During ratification the user may also be offered explicit continue assessment vs add more symptoms choices — render them as ordinary choices; the ids are in the question payload.

Phase 3 — Clarification

If a confirmed symptom is ambiguous (e.g. "weakness" — muscular? general fatigue?), the engine asks one or more clarify questions, usually generic single-choice questions with alphanumeric choice ids (e.g. A290201). Answer them like any other question; several may occur in a row.

Phase 4 — Duration

A generic single-choice question asking how long the user has had the symptoms; choice ids are duration buckets (hour, day, week, month, year).

Phase 5 — Health background

A health_background multi-choice question listing pre-existing conditions and risk factors (choice ids are CUIs). Users commonly select none — send all choice ids in excluded:

{
  "type": "health_background",
  "included": [],
  "excluded": ["C0011849", "C0004096", "C0010054"]
}

Phase 6 — Diagnostic questions

The main consultation: the diagnostic engine asks a dynamic series of questions, each chosen based on the answers so far. Expect a mix of question types — symptom (single yes/no-style conditionality), symptoms (multi-select), symptoms_choose_one, and factor (influencing factors like recent injury or medication). The number of questions varies per case; the progress object is your only reliable signal of how far along the user is.

Red-flag ("rule out") questions appear here too — they look like normal questions but drive the urgent/emergency triage outcomes.

Phase 7 — Report

When report_possible is true and the flow yields no further question, call GET /report. The response contains the full structured report (Reports) and conversation_details.conversation_ended will be true: the consultation is finished, and a new one requires a new login.

Progress

"progress": { "stage": "Symptoms Assessment", "percentage": 30 }
  • percentage (0–100) drives a progress bar. It is monotonically increasing in normal flow but is an estimate — the number of remaining questions is dynamic, so don't derive "N questions left" from it.
  • stage is display-ready text for the current phase.

Step back

If conversation_details.step_back_possible is true, the user may undo the last answered question:

POST /api/v1/step-back        (empty body)

The response re-renders the previous question so the user can answer differently, and the abandoned answer is discarded. Notes:

  • One step per call; step-back is not available at the very beginning of the conversation or after the report.
  • Always gate your "Back" button on the flag from the latest response.
  • After a step-back, continue as normal: the next POST /chat answers the re-rendered question.

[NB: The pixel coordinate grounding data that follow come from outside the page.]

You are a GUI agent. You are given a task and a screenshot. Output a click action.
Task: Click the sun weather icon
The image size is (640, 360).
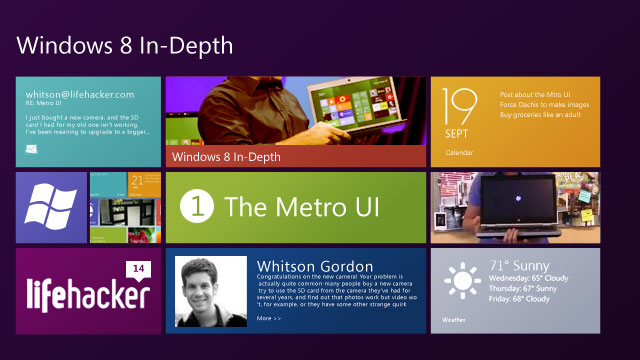pyautogui.click(x=462, y=280)
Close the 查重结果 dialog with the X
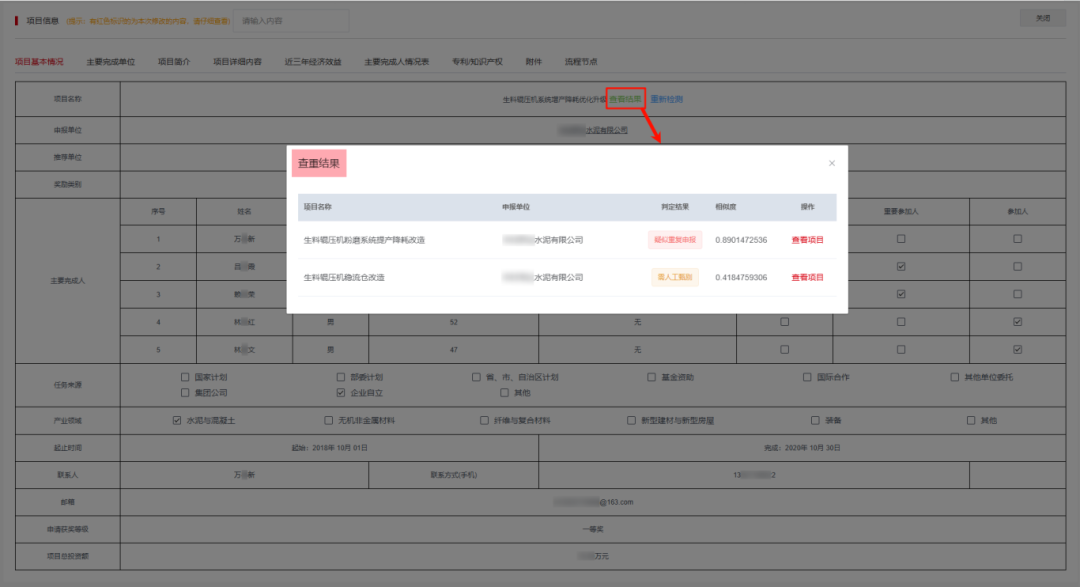 pyautogui.click(x=832, y=163)
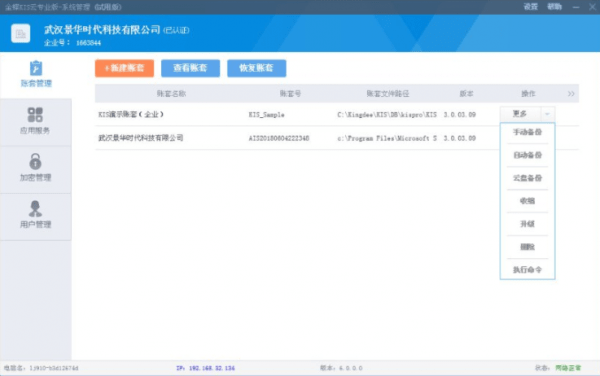Select the KIS_Sample account row
The width and height of the screenshot is (600, 376).
click(337, 114)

Re-rendering the current state: GET /chat

GET /api/v1/chat returns the current question without advancing state — use it to restore the UI after a page refresh, app resume, or navigation, instead of keeping your own copy of the last response. It is also the only call that still works after conversation_ended (returning the final state).

Sequencing rules (important)

  • The conversation is strictly sequential per token: answer the question you were last shown. There is no parallelism and no answering out of order.
  • The type you send in POST /chat must be the type of the question you are answering (the server validates answers against the current question's allowed choices and constraints — violations return 400).
  • Don't retry a POST /chat blindly on timeout: the answer may have been applied. Recover with GET /chat to see the authoritative current question, then continue from there.